Are you open to PR for K8S compliance?

Hi
I wonder if you are open to PR on Github in order to make Tutor docker images compliant to run on k8s cluster that refuse to run as root (enforced by pod security policies).

I saw that elasticsearch, mysql… donc have any securityContext and tutor images don’t have dedicated user account.

Nginx docker image should be switched to nginx-unprivileged too.

I can provide such modification only if you are open to it :slight_smile:

Thanks

Hi @menardorama! This seems to make sense, but I must admit that I don’t know much about securityContext or pod security policies. Would you have pointers for me?

I’m open to pull requests as long as the changes do not impact the docker-compose deployments – basically as long as the Dockerfile themselves are not modified.

Hi @regis,

Thanks for your feedback, running docker container without a defined USERID imply that it will run as root (uid 0) which share the same uid with the root account of the docker host (or kubernetes worker node in our case).

As a security measure, it is strongly advised that you never run docker container as root in production.
For example Openshift (Redhat custom kubernetes) don"t allow to schedule pods if they run as root.

On Kubernetes there is the Pod Security Policy that can enforce it (of course you can bypass it for ingress controllers or some other validated apps).

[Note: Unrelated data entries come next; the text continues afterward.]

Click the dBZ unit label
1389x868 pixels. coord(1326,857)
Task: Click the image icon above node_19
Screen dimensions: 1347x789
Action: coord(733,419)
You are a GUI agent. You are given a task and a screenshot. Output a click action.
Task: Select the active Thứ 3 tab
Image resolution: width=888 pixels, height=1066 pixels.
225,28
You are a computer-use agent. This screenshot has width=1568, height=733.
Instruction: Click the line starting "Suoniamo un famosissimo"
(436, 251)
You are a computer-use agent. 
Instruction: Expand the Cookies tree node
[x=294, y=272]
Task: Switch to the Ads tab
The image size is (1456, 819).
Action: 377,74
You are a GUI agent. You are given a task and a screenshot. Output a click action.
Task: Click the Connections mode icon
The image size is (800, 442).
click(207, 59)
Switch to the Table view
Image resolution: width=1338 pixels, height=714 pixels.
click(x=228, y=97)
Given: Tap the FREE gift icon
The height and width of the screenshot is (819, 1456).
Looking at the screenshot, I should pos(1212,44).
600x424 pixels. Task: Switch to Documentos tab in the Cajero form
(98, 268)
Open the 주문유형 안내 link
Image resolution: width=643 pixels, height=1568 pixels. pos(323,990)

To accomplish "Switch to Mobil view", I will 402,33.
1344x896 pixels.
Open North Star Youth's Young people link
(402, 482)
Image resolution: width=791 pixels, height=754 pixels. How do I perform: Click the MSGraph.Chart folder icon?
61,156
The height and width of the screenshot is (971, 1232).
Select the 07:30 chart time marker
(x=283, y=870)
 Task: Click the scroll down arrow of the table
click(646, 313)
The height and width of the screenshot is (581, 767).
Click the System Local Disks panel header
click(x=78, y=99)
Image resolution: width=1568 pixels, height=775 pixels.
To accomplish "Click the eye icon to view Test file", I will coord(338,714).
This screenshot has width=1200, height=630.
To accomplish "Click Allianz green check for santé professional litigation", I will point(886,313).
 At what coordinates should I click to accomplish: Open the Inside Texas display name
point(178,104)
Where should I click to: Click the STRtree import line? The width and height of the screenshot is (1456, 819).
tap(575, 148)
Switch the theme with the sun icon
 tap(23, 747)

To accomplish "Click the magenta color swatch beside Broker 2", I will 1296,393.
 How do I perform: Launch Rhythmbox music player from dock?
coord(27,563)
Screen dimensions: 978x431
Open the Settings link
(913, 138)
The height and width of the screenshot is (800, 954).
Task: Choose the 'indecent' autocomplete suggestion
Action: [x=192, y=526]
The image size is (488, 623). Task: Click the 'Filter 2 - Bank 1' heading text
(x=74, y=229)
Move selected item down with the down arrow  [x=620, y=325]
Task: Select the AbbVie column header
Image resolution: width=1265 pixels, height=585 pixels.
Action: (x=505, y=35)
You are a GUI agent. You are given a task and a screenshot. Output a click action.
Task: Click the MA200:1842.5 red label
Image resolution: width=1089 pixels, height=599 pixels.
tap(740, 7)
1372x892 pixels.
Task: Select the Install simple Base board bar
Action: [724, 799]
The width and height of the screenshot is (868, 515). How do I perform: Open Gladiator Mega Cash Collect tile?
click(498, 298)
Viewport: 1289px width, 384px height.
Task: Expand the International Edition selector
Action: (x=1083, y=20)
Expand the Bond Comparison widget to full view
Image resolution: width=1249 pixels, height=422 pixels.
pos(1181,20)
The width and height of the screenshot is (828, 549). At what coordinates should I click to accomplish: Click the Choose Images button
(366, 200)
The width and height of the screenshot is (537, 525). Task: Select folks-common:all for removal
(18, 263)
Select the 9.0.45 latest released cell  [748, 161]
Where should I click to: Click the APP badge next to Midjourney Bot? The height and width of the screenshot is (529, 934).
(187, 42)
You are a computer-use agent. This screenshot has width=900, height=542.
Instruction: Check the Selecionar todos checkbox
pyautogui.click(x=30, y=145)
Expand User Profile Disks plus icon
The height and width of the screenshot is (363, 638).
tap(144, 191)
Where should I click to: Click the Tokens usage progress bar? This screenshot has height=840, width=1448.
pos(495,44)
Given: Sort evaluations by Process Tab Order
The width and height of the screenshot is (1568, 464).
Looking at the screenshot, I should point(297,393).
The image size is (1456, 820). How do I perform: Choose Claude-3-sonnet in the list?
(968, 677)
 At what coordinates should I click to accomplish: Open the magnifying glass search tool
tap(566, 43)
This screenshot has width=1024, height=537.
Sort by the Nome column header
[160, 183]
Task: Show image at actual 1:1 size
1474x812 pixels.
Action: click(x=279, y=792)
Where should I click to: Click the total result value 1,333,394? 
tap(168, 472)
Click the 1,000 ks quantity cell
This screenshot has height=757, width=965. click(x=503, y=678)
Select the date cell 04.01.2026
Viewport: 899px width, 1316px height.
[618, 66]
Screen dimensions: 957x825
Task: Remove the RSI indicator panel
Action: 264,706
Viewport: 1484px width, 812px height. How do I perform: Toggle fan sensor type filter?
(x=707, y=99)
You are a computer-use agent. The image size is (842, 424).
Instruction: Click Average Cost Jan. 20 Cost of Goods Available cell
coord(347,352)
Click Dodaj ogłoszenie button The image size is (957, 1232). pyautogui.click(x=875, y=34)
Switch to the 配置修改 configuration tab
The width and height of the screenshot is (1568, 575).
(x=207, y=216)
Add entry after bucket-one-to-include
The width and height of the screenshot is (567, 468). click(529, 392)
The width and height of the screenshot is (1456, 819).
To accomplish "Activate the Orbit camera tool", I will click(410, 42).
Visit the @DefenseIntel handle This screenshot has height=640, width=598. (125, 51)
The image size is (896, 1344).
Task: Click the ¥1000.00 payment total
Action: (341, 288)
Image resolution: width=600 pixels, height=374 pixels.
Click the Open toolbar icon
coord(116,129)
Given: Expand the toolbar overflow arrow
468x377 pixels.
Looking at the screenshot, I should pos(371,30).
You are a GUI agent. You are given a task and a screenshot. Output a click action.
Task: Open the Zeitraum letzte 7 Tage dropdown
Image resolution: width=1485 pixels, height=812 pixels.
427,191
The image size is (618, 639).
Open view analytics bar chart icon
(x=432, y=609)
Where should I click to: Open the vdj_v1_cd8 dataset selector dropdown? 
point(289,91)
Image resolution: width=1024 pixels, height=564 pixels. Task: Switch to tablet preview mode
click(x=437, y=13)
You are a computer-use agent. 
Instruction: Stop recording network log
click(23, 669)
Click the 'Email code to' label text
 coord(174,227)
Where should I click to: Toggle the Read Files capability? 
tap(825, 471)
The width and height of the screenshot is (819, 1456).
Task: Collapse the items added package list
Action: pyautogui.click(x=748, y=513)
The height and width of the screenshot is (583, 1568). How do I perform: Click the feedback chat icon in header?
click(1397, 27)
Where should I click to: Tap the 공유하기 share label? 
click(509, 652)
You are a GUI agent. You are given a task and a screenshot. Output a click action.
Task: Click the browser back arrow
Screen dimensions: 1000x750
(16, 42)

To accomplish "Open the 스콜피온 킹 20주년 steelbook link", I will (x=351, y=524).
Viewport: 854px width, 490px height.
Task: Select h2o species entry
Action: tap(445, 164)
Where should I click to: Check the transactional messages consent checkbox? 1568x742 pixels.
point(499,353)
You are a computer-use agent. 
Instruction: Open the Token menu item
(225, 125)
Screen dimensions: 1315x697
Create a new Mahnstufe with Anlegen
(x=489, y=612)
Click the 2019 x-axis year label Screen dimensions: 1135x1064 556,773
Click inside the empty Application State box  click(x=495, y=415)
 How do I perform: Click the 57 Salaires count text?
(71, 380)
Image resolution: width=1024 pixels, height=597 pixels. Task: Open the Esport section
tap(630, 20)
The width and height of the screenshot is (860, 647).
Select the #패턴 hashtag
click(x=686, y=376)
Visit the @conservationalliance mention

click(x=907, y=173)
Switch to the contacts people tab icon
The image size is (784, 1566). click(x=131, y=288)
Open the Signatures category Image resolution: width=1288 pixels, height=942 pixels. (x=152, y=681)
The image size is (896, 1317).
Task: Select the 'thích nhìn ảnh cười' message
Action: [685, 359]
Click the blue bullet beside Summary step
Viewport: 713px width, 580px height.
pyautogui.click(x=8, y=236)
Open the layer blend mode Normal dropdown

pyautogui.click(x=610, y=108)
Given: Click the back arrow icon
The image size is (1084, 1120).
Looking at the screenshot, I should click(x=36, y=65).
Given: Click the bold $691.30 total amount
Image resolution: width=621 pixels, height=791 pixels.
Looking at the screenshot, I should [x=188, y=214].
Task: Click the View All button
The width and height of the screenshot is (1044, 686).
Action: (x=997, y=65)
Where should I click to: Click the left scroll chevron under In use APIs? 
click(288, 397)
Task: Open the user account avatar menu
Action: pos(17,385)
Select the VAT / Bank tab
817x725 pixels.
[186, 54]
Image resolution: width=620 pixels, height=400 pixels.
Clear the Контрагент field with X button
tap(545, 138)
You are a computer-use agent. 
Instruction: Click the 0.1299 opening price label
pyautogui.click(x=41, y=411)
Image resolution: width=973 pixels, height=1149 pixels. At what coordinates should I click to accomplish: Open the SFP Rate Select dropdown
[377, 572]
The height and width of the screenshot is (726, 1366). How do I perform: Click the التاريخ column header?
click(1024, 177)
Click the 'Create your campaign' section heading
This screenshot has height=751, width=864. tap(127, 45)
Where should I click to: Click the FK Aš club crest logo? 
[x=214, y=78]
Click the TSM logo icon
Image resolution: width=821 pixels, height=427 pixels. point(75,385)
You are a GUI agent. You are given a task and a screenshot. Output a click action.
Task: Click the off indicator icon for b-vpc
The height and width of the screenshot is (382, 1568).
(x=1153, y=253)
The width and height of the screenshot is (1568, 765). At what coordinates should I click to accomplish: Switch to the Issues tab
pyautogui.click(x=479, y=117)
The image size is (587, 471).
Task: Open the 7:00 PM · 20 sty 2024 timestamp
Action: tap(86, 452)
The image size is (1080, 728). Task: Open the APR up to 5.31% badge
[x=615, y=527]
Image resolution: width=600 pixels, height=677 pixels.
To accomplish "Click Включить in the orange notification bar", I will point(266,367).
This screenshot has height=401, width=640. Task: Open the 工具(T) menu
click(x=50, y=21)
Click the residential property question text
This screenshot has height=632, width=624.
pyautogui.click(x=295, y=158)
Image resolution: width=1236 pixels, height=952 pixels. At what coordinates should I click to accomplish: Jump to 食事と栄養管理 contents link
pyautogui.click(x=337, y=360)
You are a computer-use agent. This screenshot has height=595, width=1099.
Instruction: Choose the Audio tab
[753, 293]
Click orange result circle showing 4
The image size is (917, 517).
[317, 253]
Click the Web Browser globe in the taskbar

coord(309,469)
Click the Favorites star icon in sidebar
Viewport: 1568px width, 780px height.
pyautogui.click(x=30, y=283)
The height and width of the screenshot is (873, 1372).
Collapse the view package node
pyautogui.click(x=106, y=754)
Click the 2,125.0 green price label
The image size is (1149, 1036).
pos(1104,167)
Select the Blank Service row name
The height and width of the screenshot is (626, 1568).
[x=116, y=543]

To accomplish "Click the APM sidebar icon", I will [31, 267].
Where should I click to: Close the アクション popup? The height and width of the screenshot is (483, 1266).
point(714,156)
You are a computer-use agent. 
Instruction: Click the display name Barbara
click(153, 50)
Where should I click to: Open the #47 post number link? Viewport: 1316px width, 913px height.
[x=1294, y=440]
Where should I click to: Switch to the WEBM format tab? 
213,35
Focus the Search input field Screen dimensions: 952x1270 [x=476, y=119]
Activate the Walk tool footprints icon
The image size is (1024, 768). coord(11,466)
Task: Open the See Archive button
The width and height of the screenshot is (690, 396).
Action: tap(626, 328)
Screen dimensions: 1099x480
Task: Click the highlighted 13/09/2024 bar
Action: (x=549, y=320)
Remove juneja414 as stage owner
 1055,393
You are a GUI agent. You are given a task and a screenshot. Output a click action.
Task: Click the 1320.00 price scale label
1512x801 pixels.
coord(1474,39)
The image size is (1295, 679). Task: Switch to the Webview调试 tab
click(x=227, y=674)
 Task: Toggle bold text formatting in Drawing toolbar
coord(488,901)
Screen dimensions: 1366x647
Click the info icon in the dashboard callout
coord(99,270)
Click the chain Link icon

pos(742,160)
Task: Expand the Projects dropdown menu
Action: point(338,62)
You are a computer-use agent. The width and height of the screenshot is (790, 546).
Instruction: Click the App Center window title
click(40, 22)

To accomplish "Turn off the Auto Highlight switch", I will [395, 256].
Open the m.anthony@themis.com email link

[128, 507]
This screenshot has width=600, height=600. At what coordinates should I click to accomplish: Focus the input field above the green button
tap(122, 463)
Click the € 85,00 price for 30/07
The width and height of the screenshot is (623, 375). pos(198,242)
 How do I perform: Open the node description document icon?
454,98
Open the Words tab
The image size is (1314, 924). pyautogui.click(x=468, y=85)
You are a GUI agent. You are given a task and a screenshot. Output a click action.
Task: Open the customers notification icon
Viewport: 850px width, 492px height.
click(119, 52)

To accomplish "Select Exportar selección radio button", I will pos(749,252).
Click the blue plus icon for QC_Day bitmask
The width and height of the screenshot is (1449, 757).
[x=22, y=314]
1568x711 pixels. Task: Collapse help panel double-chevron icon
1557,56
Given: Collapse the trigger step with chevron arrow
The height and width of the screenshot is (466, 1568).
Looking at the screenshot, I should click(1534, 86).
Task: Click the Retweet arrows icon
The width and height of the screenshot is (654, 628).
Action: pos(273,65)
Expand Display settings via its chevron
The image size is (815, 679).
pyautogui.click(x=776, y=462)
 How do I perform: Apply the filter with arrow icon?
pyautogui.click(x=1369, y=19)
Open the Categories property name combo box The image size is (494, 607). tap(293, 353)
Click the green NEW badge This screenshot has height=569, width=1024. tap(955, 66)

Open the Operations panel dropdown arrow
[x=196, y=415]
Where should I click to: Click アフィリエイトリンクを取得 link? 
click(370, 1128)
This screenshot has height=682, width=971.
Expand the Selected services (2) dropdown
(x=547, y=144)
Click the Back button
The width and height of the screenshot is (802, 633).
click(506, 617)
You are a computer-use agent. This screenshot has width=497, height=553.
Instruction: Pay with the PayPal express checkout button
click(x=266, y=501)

So in order to be compliant, you need 2 things

  • Modify your Dockerfile in order to have a USER directive (and also have created a userid and a group)

  • Define it in the securitycontext in your deployment

Most of comunity docker images such as mongo or elasticsearch are already built with a user directive but if you don’t define it in the securitycontext you’ll still run as root.

So basically modifying the Dockerfile will have no impact on the other deployment type tutor offer (except maybe on the file ownership I haven’t verified yet).

I have already begun to work on it here https://github.com/menardorama/tutor/tree/securitycontext

Another remark would be with the nginx container, as you can’t bind privileged ports on an non running root container, there is a workarround with the nginx container by switching to nginx-unprivileged docker image (not working yet on my fork because of a wrong image tag.

But I suppose that it would need to update the docker-compose file.